* WHAT THE TASK REQUIRES
The response must consist of the complete listing below, reproduced without alteration.

....

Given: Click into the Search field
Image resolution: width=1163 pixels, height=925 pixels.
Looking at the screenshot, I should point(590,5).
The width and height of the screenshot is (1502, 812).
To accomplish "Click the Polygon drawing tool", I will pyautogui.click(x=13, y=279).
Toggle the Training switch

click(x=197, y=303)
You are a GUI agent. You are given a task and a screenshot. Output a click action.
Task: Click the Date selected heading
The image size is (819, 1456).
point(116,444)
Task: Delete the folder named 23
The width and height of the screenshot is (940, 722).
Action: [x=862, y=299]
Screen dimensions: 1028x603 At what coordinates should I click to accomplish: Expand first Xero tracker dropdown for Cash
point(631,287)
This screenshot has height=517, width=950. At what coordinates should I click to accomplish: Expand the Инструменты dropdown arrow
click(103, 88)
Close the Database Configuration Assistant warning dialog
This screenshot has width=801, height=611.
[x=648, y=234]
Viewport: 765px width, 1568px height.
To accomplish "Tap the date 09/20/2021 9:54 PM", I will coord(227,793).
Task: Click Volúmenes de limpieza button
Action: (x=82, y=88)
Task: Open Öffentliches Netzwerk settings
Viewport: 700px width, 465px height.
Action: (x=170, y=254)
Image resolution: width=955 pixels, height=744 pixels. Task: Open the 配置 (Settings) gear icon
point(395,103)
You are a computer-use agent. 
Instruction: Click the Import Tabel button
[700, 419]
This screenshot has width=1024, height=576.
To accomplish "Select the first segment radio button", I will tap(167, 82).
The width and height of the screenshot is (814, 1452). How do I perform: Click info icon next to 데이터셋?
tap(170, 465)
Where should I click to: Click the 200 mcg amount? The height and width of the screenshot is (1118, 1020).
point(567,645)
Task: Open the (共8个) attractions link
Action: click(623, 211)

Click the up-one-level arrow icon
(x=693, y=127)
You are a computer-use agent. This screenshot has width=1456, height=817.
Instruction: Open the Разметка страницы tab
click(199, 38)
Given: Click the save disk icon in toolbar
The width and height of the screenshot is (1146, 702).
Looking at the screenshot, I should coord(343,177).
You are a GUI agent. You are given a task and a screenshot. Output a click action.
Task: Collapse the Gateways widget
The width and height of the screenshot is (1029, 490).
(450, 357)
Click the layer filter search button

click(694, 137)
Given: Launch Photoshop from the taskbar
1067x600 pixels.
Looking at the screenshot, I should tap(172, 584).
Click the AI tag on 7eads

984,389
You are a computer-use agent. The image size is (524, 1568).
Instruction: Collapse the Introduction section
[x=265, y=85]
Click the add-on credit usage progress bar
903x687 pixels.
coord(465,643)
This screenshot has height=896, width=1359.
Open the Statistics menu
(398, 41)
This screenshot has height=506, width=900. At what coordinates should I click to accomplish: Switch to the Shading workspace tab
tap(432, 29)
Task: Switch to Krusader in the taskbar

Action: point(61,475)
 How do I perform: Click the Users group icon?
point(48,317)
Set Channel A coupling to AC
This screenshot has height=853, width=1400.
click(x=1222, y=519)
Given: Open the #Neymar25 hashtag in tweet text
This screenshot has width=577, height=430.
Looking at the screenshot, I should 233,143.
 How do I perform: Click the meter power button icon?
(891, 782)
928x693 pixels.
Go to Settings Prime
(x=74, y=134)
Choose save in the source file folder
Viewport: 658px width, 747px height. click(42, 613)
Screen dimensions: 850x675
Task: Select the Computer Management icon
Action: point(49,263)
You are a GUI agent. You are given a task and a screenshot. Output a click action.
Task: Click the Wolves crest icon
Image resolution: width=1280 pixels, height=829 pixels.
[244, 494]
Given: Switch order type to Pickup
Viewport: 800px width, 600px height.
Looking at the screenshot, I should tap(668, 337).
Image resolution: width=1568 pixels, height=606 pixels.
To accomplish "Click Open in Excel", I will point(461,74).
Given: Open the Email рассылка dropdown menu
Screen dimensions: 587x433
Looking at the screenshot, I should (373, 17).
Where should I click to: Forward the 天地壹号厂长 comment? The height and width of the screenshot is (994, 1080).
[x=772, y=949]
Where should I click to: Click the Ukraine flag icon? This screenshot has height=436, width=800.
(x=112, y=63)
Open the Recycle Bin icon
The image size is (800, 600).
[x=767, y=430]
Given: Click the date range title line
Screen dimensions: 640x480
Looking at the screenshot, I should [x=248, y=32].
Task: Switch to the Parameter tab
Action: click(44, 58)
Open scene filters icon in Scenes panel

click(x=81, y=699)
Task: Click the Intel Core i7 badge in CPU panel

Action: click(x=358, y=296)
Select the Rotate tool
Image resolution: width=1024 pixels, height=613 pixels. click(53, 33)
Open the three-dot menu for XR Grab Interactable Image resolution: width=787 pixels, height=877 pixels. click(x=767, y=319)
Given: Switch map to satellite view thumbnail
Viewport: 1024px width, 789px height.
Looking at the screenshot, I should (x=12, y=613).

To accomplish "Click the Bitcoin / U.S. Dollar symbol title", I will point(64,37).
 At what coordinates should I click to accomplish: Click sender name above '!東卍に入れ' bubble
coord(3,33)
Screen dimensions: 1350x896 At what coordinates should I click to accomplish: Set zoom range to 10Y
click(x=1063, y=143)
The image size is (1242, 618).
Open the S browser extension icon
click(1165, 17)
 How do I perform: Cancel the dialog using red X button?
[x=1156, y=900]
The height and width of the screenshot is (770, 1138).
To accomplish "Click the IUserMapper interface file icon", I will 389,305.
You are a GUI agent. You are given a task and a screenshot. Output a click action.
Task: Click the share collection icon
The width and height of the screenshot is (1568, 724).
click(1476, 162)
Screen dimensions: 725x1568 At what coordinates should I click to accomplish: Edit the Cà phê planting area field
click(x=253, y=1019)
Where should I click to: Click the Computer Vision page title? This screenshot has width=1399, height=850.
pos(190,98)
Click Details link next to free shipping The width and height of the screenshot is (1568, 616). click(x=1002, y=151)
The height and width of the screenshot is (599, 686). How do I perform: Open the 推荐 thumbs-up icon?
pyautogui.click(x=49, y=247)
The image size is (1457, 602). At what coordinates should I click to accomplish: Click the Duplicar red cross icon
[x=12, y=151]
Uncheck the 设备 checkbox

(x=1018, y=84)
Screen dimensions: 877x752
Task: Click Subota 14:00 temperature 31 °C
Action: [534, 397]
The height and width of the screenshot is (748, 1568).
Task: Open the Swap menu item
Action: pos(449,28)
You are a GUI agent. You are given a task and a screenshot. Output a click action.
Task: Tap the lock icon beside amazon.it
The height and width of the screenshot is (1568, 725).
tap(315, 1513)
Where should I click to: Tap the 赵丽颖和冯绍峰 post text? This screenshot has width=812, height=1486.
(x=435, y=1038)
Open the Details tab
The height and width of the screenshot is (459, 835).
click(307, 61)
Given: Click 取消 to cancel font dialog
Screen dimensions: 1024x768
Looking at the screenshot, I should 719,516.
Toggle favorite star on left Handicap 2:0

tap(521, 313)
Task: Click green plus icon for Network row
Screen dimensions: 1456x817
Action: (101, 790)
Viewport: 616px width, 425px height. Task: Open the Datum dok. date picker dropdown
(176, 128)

....

* TASK ANSWER
Given: Click into the Search field
Image resolution: width=1163 pixels, height=925 pixels.
Looking at the screenshot, I should point(590,5).
The width and height of the screenshot is (1502, 812).
To accomplish "Click the Polygon drawing tool", I will pyautogui.click(x=13, y=279).
Toggle the Training switch

click(x=197, y=303)
You are a GUI agent. You are given a task and a screenshot. Output a click action.
Task: Click the Date selected heading
The image size is (819, 1456).
point(116,444)
Task: Delete the folder named 23
The width and height of the screenshot is (940, 722).
Action: [x=862, y=299]
Screen dimensions: 1028x603 At what coordinates should I click to accomplish: Expand first Xero tracker dropdown for Cash
point(631,287)
This screenshot has height=517, width=950. At what coordinates should I click to accomplish: Expand the Инструменты dropdown arrow
click(103, 88)
Close the Database Configuration Assistant warning dialog
This screenshot has width=801, height=611.
[x=648, y=234]
Viewport: 765px width, 1568px height.
To accomplish "Tap the date 09/20/2021 9:54 PM", I will coord(227,793).
Task: Click Volúmenes de limpieza button
Action: (x=82, y=88)
Task: Open Öffentliches Netzwerk settings
Viewport: 700px width, 465px height.
Action: (x=170, y=254)
Image resolution: width=955 pixels, height=744 pixels. Task: Open the 配置 (Settings) gear icon
point(395,103)
You are a computer-use agent. 
Instruction: Click the Import Tabel button
[700, 419]
This screenshot has width=1024, height=576.
To accomplish "Select the first segment radio button", I will tap(167, 82).
The width and height of the screenshot is (814, 1452). How do I perform: Click info icon next to 데이터셋?
tap(170, 465)
Where should I click to: Click the 200 mcg amount? The height and width of the screenshot is (1118, 1020).
point(567,645)
Task: Open the (共8个) attractions link
Action: click(623, 211)

Click the up-one-level arrow icon
(x=693, y=127)
You are a computer-use agent. This screenshot has width=1456, height=817.
Instruction: Open the Разметка страницы tab
click(199, 38)
Given: Click the save disk icon in toolbar
The width and height of the screenshot is (1146, 702).
Looking at the screenshot, I should coord(343,177).
You are a GUI agent. You are given a task and a screenshot. Output a click action.
Task: Collapse the Gateways widget
The width and height of the screenshot is (1029, 490).
(450, 357)
Click the layer filter search button

click(694, 137)
Given: Launch Photoshop from the taskbar
1067x600 pixels.
Looking at the screenshot, I should tap(172, 584).
Click the AI tag on 7eads

984,389
You are a computer-use agent. The image size is (524, 1568).
Instruction: Collapse the Introduction section
[x=265, y=85]
Click the add-on credit usage progress bar
903x687 pixels.
coord(465,643)
This screenshot has height=896, width=1359.
Open the Statistics menu
(398, 41)
This screenshot has height=506, width=900. At what coordinates should I click to accomplish: Switch to the Shading workspace tab
tap(432, 29)
Task: Switch to Krusader in the taskbar

Action: point(61,475)
 How do I perform: Click the Users group icon?
point(48,317)
Set Channel A coupling to AC
This screenshot has height=853, width=1400.
click(x=1222, y=519)
Given: Open the #Neymar25 hashtag in tweet text
This screenshot has width=577, height=430.
Looking at the screenshot, I should 233,143.
 How do I perform: Click the meter power button icon?
(891, 782)
928x693 pixels.
Go to Settings Prime
(x=74, y=134)
Choose save in the source file folder
Viewport: 658px width, 747px height. click(42, 613)
Screen dimensions: 850x675
Task: Select the Computer Management icon
Action: point(49,263)
You are a GUI agent. You are given a task and a screenshot. Output a click action.
Task: Click the Wolves crest icon
Image resolution: width=1280 pixels, height=829 pixels.
[244, 494]
Given: Switch order type to Pickup
Viewport: 800px width, 600px height.
Looking at the screenshot, I should tap(668, 337).
Image resolution: width=1568 pixels, height=606 pixels.
To accomplish "Click Open in Excel", I will point(461,74).
Given: Open the Email рассылка dropdown menu
Screen dimensions: 587x433
Looking at the screenshot, I should (373, 17).
Where should I click to: Forward the 天地壹号厂长 comment? The height and width of the screenshot is (994, 1080).
[x=772, y=949]
Where should I click to: Click the Ukraine flag icon? This screenshot has height=436, width=800.
(x=112, y=63)
Open the Recycle Bin icon
The image size is (800, 600).
[x=767, y=430]
Given: Click the date range title line
Screen dimensions: 640x480
Looking at the screenshot, I should [x=248, y=32].
Task: Switch to the Parameter tab
Action: click(44, 58)
Open scene filters icon in Scenes panel

click(x=81, y=699)
Task: Click the Intel Core i7 badge in CPU panel

Action: click(x=358, y=296)
Select the Rotate tool
Image resolution: width=1024 pixels, height=613 pixels. click(53, 33)
Open the three-dot menu for XR Grab Interactable Image resolution: width=787 pixels, height=877 pixels. click(x=767, y=319)
Given: Switch map to satellite view thumbnail
Viewport: 1024px width, 789px height.
Looking at the screenshot, I should (x=12, y=613).

To accomplish "Click the Bitcoin / U.S. Dollar symbol title", I will point(64,37).
 At what coordinates should I click to accomplish: Click sender name above '!東卍に入れ' bubble
coord(3,33)
Screen dimensions: 1350x896 At what coordinates should I click to accomplish: Set zoom range to 10Y
click(x=1063, y=143)
The image size is (1242, 618).
Open the S browser extension icon
click(1165, 17)
 How do I perform: Cancel the dialog using red X button?
[x=1156, y=900]
The height and width of the screenshot is (770, 1138).
To accomplish "Click the IUserMapper interface file icon", I will 389,305.
You are a GUI agent. You are given a task and a screenshot. Output a click action.
Task: Click the share collection icon
The width and height of the screenshot is (1568, 724).
click(1476, 162)
Screen dimensions: 725x1568 At what coordinates should I click to accomplish: Edit the Cà phê planting area field
click(x=253, y=1019)
Where should I click to: Click the Computer Vision page title? This screenshot has width=1399, height=850.
pos(190,98)
Click Details link next to free shipping The width and height of the screenshot is (1568, 616). click(x=1002, y=151)
The height and width of the screenshot is (599, 686). How do I perform: Open the 推荐 thumbs-up icon?
pyautogui.click(x=49, y=247)
The image size is (1457, 602). At what coordinates should I click to accomplish: Click the Duplicar red cross icon
[x=12, y=151]
Uncheck the 设备 checkbox

(x=1018, y=84)
Screen dimensions: 877x752
Task: Click Subota 14:00 temperature 31 °C
Action: [534, 397]
The height and width of the screenshot is (748, 1568).
Task: Open the Swap menu item
Action: pos(449,28)
You are a GUI agent. You are given a task and a screenshot. Output a click action.
Task: Tap the lock icon beside amazon.it
The height and width of the screenshot is (1568, 725).
tap(315, 1513)
Where should I click to: Tap the 赵丽颖和冯绍峰 post text? This screenshot has width=812, height=1486.
(x=435, y=1038)
Open the Details tab
The height and width of the screenshot is (459, 835).
click(307, 61)
Given: Click 取消 to cancel font dialog
Screen dimensions: 1024x768
Looking at the screenshot, I should 719,516.
Toggle favorite star on left Handicap 2:0

tap(521, 313)
Task: Click green plus icon for Network row
Screen dimensions: 1456x817
Action: (101, 790)
Viewport: 616px width, 425px height. Task: Open the Datum dok. date picker dropdown
(176, 128)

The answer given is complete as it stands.